- EXERCISE DIRECTIONS: Go through the entries below and work out how many lines include "Google"; give only that number.

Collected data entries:
◇ ◇ ◇

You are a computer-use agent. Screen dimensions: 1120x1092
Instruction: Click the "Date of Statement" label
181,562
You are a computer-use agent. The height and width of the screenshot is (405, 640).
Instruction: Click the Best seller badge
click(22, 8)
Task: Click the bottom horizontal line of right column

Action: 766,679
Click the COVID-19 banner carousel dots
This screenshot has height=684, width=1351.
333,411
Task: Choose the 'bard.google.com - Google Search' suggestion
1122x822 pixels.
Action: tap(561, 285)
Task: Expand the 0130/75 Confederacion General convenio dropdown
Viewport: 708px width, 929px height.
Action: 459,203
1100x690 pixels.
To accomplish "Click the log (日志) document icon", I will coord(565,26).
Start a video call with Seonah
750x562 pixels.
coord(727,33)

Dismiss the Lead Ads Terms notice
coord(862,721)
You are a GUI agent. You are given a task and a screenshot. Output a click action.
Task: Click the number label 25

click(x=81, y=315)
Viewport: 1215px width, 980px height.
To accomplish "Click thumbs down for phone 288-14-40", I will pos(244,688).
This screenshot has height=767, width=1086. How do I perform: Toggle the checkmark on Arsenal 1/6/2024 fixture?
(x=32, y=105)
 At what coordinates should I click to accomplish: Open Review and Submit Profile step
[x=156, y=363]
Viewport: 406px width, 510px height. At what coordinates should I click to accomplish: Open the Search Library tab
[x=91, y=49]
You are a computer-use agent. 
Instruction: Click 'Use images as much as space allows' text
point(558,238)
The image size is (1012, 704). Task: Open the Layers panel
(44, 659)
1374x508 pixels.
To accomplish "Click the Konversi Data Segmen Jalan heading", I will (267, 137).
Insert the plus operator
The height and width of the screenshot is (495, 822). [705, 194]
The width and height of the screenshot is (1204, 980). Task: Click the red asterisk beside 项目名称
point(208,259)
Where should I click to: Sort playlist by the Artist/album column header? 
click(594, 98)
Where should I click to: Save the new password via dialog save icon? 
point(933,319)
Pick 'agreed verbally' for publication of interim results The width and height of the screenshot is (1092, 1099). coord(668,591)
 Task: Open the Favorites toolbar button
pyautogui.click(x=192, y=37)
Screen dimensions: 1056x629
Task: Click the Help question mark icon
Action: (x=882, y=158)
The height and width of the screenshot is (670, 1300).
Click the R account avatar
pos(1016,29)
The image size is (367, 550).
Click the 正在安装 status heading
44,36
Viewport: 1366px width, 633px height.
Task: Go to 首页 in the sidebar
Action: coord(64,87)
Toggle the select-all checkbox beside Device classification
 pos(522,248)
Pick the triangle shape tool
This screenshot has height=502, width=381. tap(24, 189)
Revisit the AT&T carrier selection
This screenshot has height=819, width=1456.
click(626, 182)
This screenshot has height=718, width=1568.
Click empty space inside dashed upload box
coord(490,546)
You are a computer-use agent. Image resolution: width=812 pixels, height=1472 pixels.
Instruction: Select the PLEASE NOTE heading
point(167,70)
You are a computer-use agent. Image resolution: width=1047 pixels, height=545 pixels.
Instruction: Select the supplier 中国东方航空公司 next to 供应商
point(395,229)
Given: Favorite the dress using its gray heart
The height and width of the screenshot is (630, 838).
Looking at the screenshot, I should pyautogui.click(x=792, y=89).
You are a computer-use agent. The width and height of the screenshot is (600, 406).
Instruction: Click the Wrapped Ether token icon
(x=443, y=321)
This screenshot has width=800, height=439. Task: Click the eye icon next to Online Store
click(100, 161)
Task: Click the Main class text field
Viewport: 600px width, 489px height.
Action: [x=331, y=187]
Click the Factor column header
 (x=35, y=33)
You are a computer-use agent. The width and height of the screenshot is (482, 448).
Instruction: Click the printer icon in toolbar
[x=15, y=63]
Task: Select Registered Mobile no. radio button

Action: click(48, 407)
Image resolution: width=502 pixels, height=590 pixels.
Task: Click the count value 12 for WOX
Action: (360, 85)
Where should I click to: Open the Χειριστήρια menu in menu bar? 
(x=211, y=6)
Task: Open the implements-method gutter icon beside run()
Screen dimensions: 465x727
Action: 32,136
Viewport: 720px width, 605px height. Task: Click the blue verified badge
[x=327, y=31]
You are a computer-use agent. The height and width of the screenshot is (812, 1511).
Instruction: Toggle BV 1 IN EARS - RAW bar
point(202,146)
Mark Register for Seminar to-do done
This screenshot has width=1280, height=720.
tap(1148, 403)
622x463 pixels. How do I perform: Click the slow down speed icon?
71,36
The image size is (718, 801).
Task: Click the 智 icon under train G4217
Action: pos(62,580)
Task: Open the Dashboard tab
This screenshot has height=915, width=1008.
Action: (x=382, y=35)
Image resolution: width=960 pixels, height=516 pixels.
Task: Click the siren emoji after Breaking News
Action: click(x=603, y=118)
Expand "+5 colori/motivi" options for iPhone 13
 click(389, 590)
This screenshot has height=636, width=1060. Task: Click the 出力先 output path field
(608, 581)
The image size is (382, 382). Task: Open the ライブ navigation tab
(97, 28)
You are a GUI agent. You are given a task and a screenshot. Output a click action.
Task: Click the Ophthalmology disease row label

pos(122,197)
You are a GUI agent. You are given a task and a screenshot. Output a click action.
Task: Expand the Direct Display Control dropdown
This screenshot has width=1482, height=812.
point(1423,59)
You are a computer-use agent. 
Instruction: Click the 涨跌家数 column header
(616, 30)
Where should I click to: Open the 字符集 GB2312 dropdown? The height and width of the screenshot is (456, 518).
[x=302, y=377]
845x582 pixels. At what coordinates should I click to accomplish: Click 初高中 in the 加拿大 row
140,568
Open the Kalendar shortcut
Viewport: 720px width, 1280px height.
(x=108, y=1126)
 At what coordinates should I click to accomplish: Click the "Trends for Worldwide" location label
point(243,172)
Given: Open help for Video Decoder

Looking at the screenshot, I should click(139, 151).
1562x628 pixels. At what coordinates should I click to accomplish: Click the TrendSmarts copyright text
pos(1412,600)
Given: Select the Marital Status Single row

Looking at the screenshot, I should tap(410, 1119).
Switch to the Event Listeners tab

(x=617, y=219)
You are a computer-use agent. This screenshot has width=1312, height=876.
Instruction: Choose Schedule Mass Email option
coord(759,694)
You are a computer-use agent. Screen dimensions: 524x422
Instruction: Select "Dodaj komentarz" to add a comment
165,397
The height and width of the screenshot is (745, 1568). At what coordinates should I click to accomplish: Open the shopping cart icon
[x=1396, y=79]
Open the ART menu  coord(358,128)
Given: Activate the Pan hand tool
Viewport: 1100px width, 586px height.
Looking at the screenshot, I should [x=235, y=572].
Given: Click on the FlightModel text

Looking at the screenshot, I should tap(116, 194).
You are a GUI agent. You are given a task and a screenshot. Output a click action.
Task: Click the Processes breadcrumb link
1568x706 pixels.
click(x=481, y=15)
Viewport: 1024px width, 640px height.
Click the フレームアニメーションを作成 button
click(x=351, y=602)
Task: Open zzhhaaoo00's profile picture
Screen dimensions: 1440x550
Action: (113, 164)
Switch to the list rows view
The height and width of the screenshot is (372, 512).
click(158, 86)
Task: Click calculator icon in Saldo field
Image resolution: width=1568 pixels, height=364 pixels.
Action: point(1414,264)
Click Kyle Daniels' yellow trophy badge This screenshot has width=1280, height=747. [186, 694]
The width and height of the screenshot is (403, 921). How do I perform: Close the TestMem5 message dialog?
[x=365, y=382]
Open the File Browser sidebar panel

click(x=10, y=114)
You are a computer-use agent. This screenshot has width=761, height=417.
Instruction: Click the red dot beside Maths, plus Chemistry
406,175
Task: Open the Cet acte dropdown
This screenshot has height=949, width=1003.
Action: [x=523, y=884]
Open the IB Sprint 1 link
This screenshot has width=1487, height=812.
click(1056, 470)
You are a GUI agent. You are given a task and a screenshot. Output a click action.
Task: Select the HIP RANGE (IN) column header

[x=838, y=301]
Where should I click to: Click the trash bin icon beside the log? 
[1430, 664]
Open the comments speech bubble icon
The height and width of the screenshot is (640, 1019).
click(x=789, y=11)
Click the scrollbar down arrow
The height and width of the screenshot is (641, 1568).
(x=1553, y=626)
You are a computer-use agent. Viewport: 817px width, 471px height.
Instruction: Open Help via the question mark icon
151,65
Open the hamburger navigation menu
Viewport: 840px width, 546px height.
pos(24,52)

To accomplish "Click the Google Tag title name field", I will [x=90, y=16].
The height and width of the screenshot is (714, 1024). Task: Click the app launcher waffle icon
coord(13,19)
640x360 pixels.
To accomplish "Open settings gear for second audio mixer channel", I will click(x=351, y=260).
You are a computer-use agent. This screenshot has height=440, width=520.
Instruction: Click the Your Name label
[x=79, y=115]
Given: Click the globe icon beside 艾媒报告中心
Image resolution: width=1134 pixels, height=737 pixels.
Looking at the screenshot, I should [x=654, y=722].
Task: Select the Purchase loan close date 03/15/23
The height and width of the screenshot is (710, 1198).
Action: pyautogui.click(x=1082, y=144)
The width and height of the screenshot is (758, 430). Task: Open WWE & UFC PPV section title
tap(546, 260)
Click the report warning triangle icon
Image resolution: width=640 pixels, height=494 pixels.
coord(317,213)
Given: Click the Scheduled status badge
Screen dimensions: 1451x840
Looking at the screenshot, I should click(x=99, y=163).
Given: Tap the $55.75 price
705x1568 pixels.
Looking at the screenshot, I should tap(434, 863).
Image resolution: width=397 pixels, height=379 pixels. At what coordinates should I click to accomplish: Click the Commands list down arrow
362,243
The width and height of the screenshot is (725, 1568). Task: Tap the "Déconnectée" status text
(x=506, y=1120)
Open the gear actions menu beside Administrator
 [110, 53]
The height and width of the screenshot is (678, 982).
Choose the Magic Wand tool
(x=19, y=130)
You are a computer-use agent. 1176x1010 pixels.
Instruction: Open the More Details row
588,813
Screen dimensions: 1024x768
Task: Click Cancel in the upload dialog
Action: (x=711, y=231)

◇ ◇ ◇

- SOLUTION FOR THIS PROBLEM: 2